The task:
Answer these questions from the message about views:
(a) What three actions count as "using" a view?
(b) In the current implementation, which view would annot_1.addToIndexes() add to in both cases?
(c) If this approach is chosen, what does the writer want to do to the methods at the same time?

Source text:
My current leaning is toward the "most savings" choices, with updating
the preferred view on "new", get/next from iterators, and getView().
Let me restate this to see if I get it right. Basically the idea is
that when addToIndexes() or removeFromIndexes() are called on a
non-annotation object, it would affect the most recently used view.
(Where to "use" a view means any of: calling getView() for that view,
creating a new FS instance off of that view, or accessing the
iterators for that view.)
Consequence of this: the following have different behavior:
(1)
JCas someView_1 = baseJCas.getView(name1);
JCas someView_2 = baseJCas,getView(name2);
MyType annot_1 = new MyType(someView_1);
annot_1.addToIndexes(); //adds to someView_1
MyType annot_2 = new MyType(someView_2);
annot_2.addToIndexes(); //adds to someView_2
(2)
JCas someView_1 = baseJCas.getView(name1);
JCas someView_2 = baseJCas,getView(name2);
MyType annot_1 = new MyType(someView_1);
MyType annot_2 = new MyType(someView_2);
annot_1.addToIndexes(); //adds to someView_2 <<<<<< CHANGED
annot_2.addToIndexes(); //adds to someView_2
(In the current implementation, annot_1.addToIndexes() would add to
someView_1 in both cases.)
It seems strange to me that the call to annot_2 = new
MyType(someView_2) would affect what happens to annot_1. I admit that
this may just be a hypothetical example and that no annotators
actually do something like this. But it just doesn't seem like the
cleanest design. If we do decide to go with this I think I would want
to deprecate the methods at the same time.

Dataset entries:

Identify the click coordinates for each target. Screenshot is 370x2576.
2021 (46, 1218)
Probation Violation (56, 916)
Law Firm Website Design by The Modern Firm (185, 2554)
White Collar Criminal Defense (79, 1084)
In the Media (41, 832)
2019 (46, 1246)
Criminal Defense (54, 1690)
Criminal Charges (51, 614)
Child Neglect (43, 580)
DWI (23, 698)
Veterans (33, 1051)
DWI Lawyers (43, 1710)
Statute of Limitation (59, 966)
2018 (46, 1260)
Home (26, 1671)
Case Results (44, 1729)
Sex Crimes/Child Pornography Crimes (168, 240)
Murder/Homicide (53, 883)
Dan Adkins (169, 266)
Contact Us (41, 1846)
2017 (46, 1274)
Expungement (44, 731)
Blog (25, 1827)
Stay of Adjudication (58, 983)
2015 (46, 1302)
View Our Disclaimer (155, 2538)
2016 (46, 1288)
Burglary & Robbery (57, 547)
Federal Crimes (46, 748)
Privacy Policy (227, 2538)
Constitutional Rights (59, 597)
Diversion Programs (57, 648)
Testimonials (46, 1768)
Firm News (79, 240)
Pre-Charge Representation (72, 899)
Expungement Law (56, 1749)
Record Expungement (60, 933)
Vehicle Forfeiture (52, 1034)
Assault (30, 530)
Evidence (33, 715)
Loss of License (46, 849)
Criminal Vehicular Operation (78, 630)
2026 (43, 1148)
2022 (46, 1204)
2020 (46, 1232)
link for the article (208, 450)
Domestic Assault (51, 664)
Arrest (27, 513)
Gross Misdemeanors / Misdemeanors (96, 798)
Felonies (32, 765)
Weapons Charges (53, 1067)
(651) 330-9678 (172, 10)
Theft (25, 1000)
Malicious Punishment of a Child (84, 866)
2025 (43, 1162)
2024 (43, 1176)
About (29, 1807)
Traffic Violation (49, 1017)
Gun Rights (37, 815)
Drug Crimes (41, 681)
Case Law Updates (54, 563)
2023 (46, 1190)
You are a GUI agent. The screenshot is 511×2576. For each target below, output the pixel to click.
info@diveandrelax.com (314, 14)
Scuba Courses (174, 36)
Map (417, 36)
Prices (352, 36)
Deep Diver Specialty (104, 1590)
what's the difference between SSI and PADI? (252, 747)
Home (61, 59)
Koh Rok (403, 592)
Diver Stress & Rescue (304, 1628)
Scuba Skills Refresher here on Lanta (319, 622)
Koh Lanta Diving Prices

Output for this task:
(a) Calling getView() for that view, creating a new FS instance off of that view, or accessing the iterators for that view.
(b) someView_1.
(c) Deprecate them.